Because HISTORY OF VIOLENCE was such a huge hit, both critically and financially, not to mention the handful of awards it gathered, masterclass auteur David Cronenberg sticks to the basics of bloodshed filmmaking and gives us its unintended sequel, EASTERN PROMISES: A HISTORY OF VIOLENCE 2. Or maybe you can call it A HISTORY OF VIOLENCE: THE RUSSIAN CONNECTION. Or just call it EASTERN PROMISES, it doesn’t diminish its own gore-spluttered sheer brilliance of a film.


Sequel or not, it goes back to the roots of VIOLENCE and studies, er, well, violence. EASTERN PROMISES is probably one of the most Cronenbergian films that Cronenberg can make. Throw in some dark, gloomy story of underground mafias, pull out lights from the street, diffuse some mist, and paint the town red with blood, there’s the perfect mix of Cronenberg’s main course. But what makes this a compelling film that thankfully shuns away from the shallower part of the pond is that in its subtext, there’s morality beneath its murky waters.


Viggo Mortensen, reteams with Cronenberg after being so fantastic in VIOLENCE, plays the mysterious bodyguard Nikolai, also a mafia fixer and driver, whose boss, the laid-back patriarch Semyon (Armin Mueller-Stahl), is the god of a Russian underground mafia clan in the suburbs of London. But before we cascade to them, the story opens with the death of a pregnant teenage girl in a garage shop and a birth of a baby plummets the whole sinister plot moving. Anna Khitrova (the beautiful Naomi Watts), a Russian-born Londoner midwife, vows to dig deeper into the enigma and determines to find the baby’s family and save it from foster care. The dead mother’s diary came into her hands, and with the help of her mother and uncle (who’re also Russian born) to translate everything, it all led her to Nikolai and the entire furtive bloody affair of the Russian underworld in London, with subtext to Eastern European prostitutes being shipped to London and abused.


Cronenberg is perfect at pathos. He sulks in moods and visceral atmospheres that gave London a disparaging, eerie countenance that you wouldn’t find in postcard-perfect London photographs. However, one misstep of the film was that it sways between an issue-driven, morality plot to a dark gangster flick. One fascinating step, however, is Mortensen’s egregious, very contemplative face of a character – a performance that’s so carefully constructed that Mortensen might have probably immersed himself in the Russian atmosphere for decades. In VIOLENCE, there was no doubt Mortensen proved himself as a top-class actor, but here, veiled in a thick Russian-accented accent with a very thuggish yet professional cold-blooded killer-demeanour, asserts his CV with another solid performance. Slap this bloke with an Oscar nom, nobody would protest, I presume.

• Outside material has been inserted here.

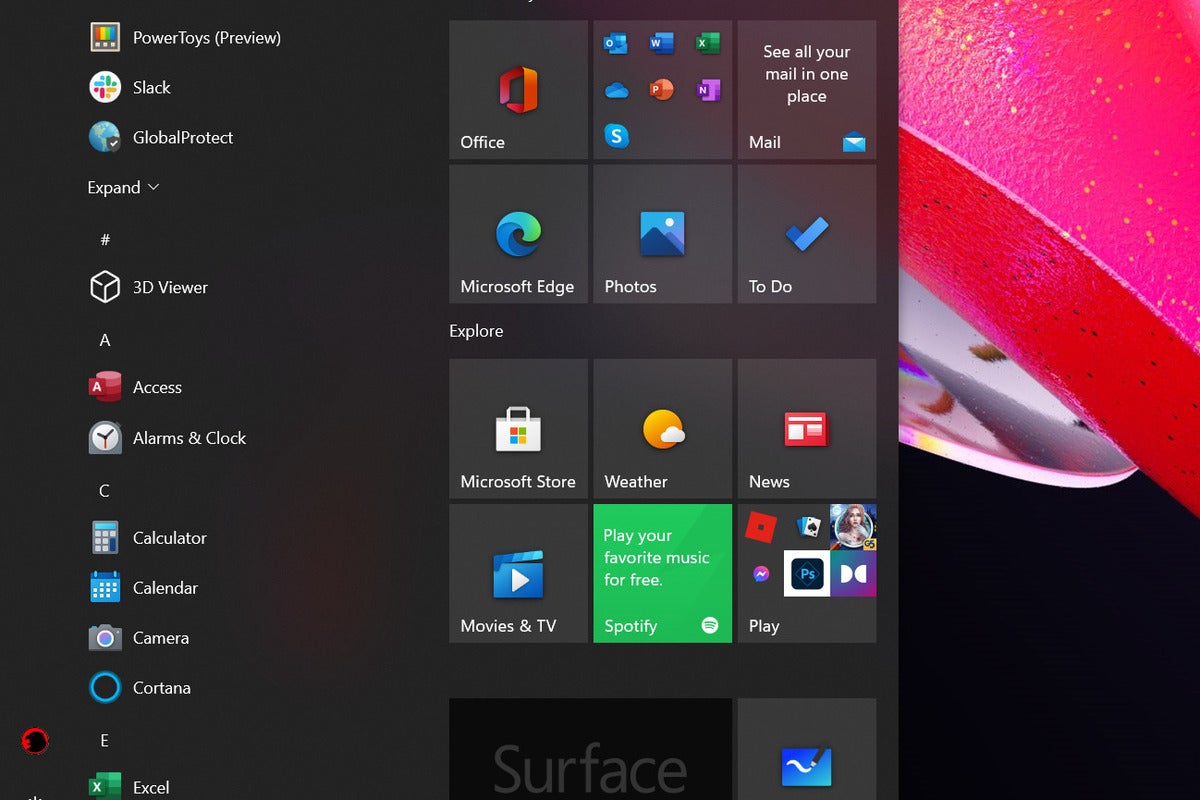The height and width of the screenshot is (800, 1200).
Task: Open the Surface tile
Action: pyautogui.click(x=590, y=750)
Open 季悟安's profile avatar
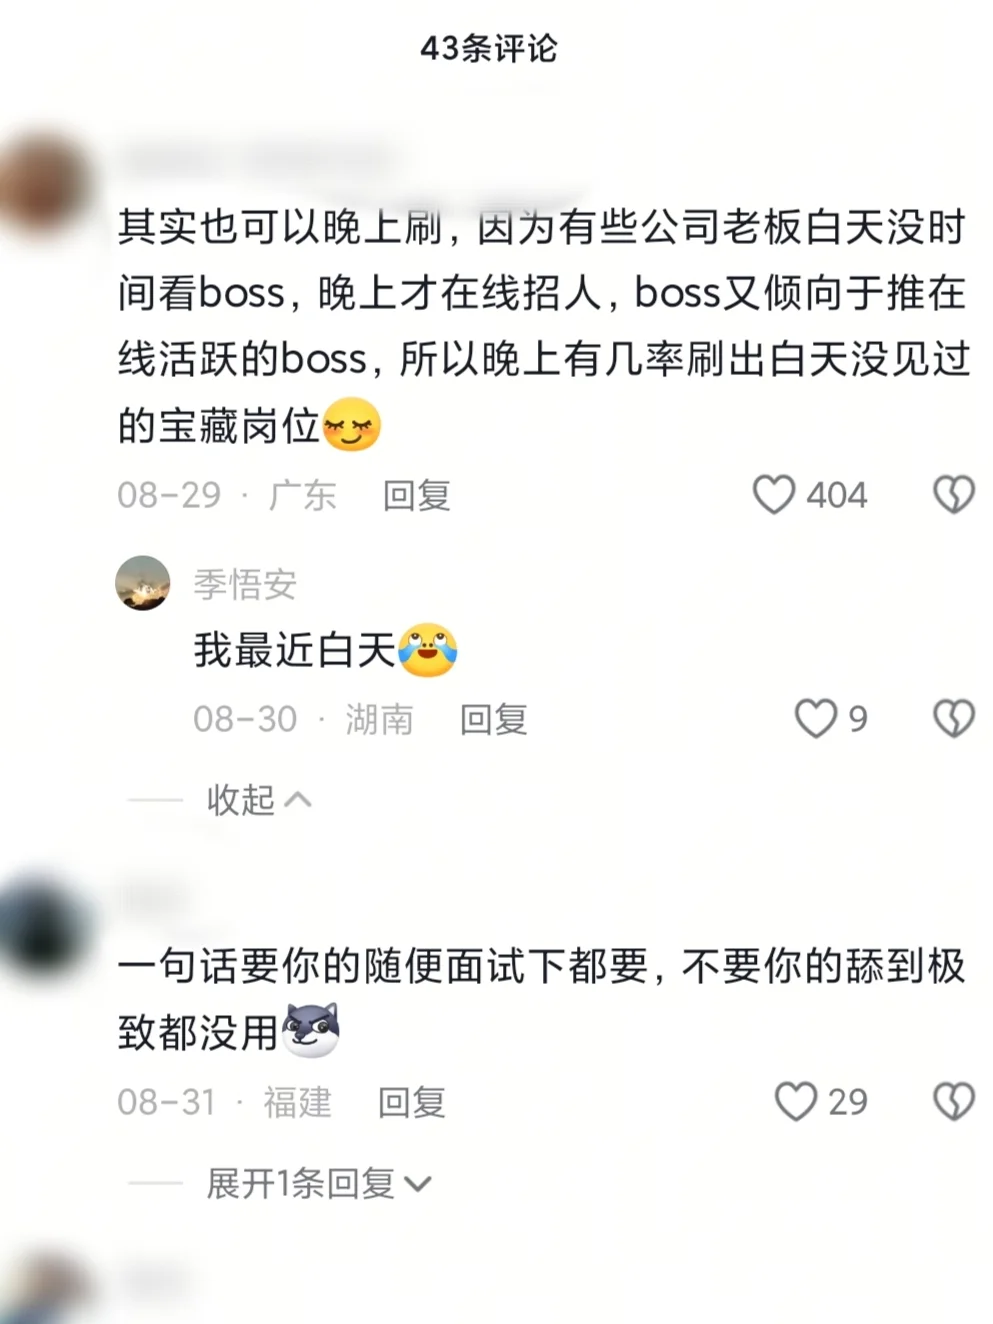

However, no matter how good this film is, it’s not a film for everybody. Easily disgusted individuals, run away for with you tummies, as what might befall might not prove pleasurable to your inner senses. Probably one of the most effectively disturbing, seat-gripping, stomach-churning hell of a fight sequence this year, EASTERN PROMISES will defy your lasting tolerance for its amazing bathhouse bloodshed scene. It’s a sequence that deserves some plaudits by pundits. The white tiles, two black-clothed assassins with knives, the steam, Mortensen vulnerably nude – these erupted in a showdown that’s not at all fabulous by Hollywood standards and gives us the three basic g’s: gore, gruesome, and great.


VERDICT:

A tad inferior by an inch to Cronenberg’s A HISTORY OF VIOLENCE but certainly, EASTERN PROMISES is a fascinating thing to watch; gives us gore and glory, and surprisingly, humanity beneath Mortensen’s cold-blooded, stone-hearted Mafia fixer, and Watts’ compassionate nurse. The bathhouse scene is worth the ticket alone.